(Selected text Opens)
Last chance to see the flying carpet
If you live in the London area you have ’till Saturday to see the wonderful production of the Flying Carpet at the Lyric Hammersmith. Last year my son Hugo and I went with his drama group to see the Lyric’s highly acclaimed production of the Firework Maker’s Daughter which was wonderful, but I thought this was even better. The story is more complex and is engaging and funny, the design of costumes and scenery – particularly the way that animal and bird characters are interpreted – is witty and beautiful, and the acting is brilliant. GO AND BUY SOME TICKETS NOW! (and find some children to take with you, they'll love it!)
Thank you etiquette
This was a lovely home-made card I received from Didi (and her Mummy) for the present we gave her for Christmas. I’m delighted with it, but I certainly didn’t expect it, because she thanked us beautifully for her present when we gave it to her.
This led me to thinking about something that bothers me from time to time. As a busy working mother, with a huge number of things to do, I have to work out which things I should do out of politeness. So I do think that if my children receive a present in the post, they should write or telephone to thank the sender – out of courtesy but also so that the sender is not put in the uncomfortable position of having to ask us if we received it. However if they have thanked someone in person for a present as they receive it, I don’t feel that I should add writing an additional thank you letter to the huge long list of things I’m supposed to do as a mother. However I have a sneaking suspicion that some people might feel that only a written thank you is acceptable. I‘ve had this conversation with flesh and blood friends but I’d be interested in what any of you virtual friends in blogland think.
(Selected text Closes)
(Records Opens)
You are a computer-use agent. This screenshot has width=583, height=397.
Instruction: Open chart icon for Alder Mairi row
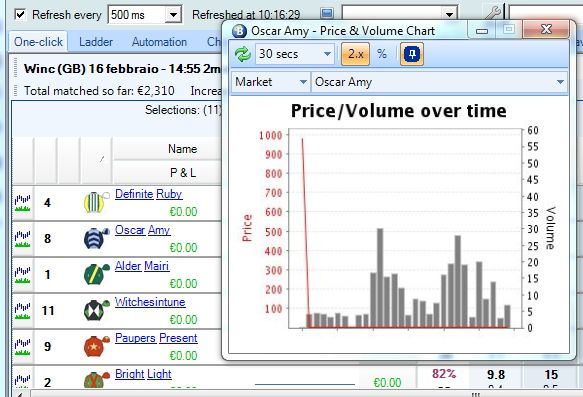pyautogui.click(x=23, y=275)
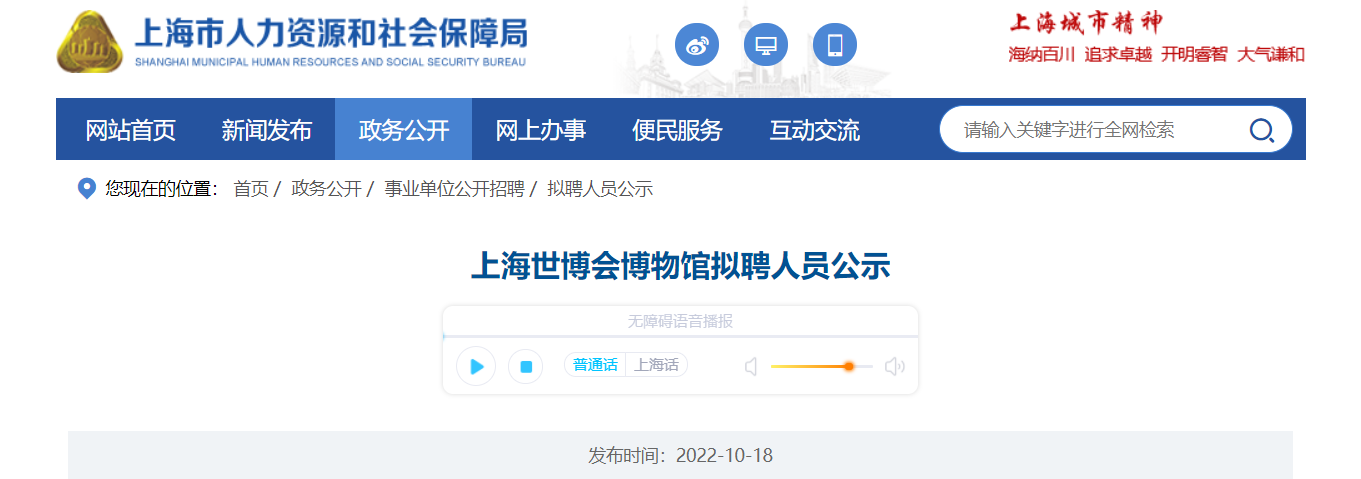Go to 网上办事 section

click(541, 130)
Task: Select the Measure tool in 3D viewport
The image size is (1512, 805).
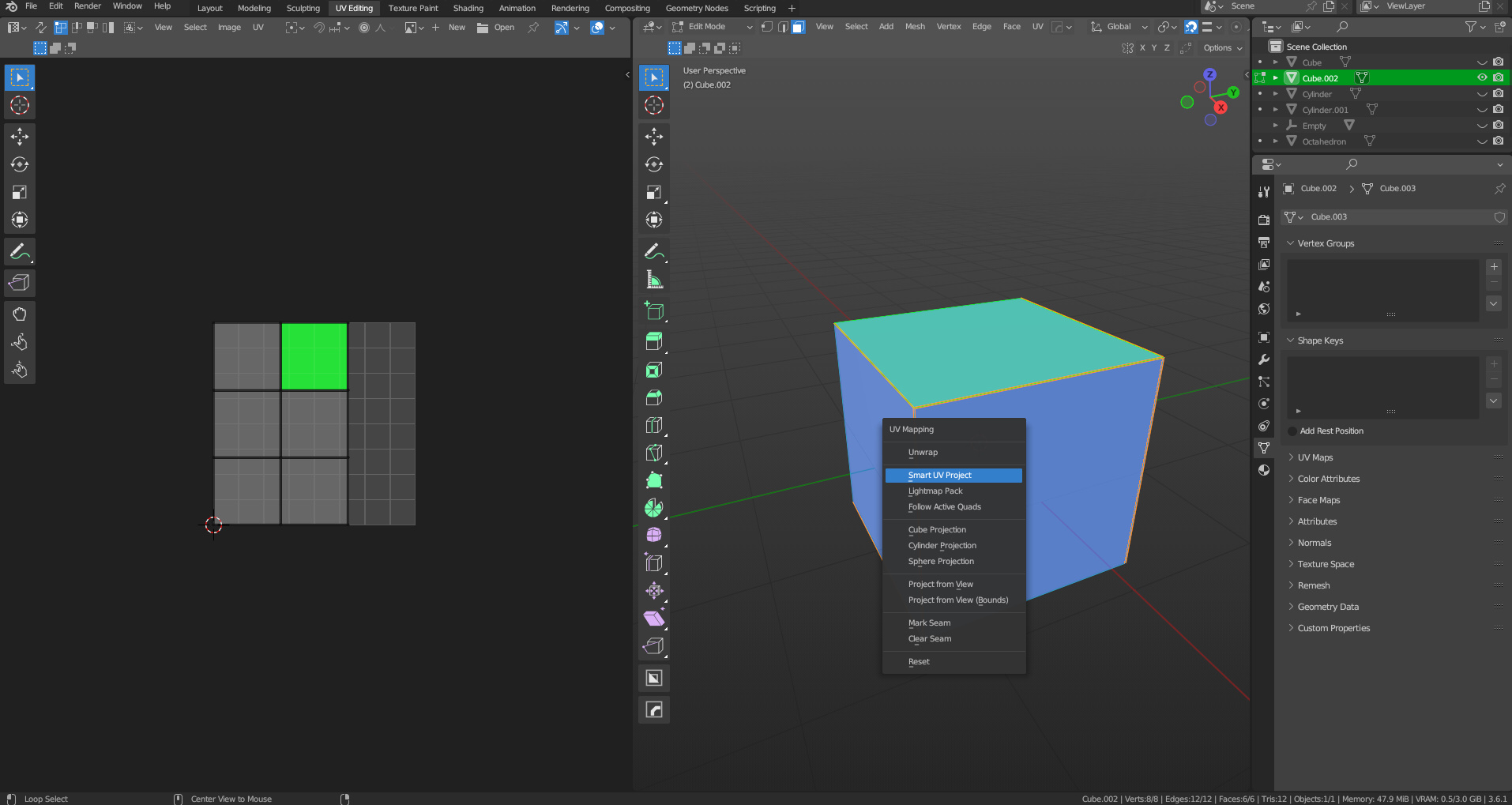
(Records Closes)
(Records Opens)
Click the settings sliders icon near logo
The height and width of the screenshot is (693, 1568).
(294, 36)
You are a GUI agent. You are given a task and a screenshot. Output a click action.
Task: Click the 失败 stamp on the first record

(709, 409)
(Records Closes)
**Exercise requirements**:
(1) Answer these about the blog post:
(a) At which theater is the Flying Carpet playing?
(b) Which of the writer's children went to see the Firework Maker's Daughter?
(c) Who sent the home-made card?
(2) Pick up the blog post about the Flying Carpet and thank-you etiquette after its final sentence and keep writing.
The records come from a different source than the blog post.

**Answer set**:
(1)
(a) The Lyric Hammersmith.
(b) Hugo, the writer's son.
(c) Didi, with her Mummy.

(2)
Blind contour friday cheat
I drew the subject so many times and on the last attempt thought ‘sod it’ and looked at the paper. This poor broken mannikin, drawn for the first time before he’s binned in a clutter clear out. I’ve just spotted that Green and Stone of Chelsea don’t seem to know how to spell ‘miniature’.
What does this mean? I have no idea, tell me if you know.
Illustration Friday - FLAVOUR
Most people seem to have a yearning for some of the foods and flavours of their childhood. I know that at times my Irish mother HAD to eat boiled bacon, cabbage and potatoes. As much of my childhood was spent in Fiji, I ate Indian and Fijian food regularly and that’s what I so often yearn to taste. I can fulfill my urges for Indian food relatively easily as there are so many shops that supply the raw materials and I’ve taught myself how to cook pretty authentic tasting Indian food. However the ethnic shops near me have yet to discover the delights of dalo, dalo leaves and duruka so I’ll just have to dream of the last time I tasted dalo, palusami and duruka in lolo.
As I don’t want to dwell any more on the foods I’ll probably never taste again, this picture is a celebration of what I can eat here in England – my breakfast – a perfect navel orange and a juicy pomegranate.
This is a quick drawing of some of my favourite tools, but also to remember a wonderful typography class I had at college from a visiting lecturer whose name I’ve forgotten, (I wish I could remember – he taught at the LCP in the late ’70s). He held up each of these three tools in turn and explained that typographers are craftsmen – as he held up the craft knife, are artists – as he held up the pencil and work with the precision of surgeons – as he held up the scalpel. I believe he repeated this demonstration many times to different students, and I bet most of them, like me, remember it. I can’t imagine how this class would translate to computers, software etc.
Happy New Year
Now that Christmas is over, time for a new masthead. I’ve been posting my pictures since May and I really appreciate all the wonderful people who’ve left comments and who’ve given me glimpses of their lives and art in their blogs. Thank you all and I wish you happiness in 2006.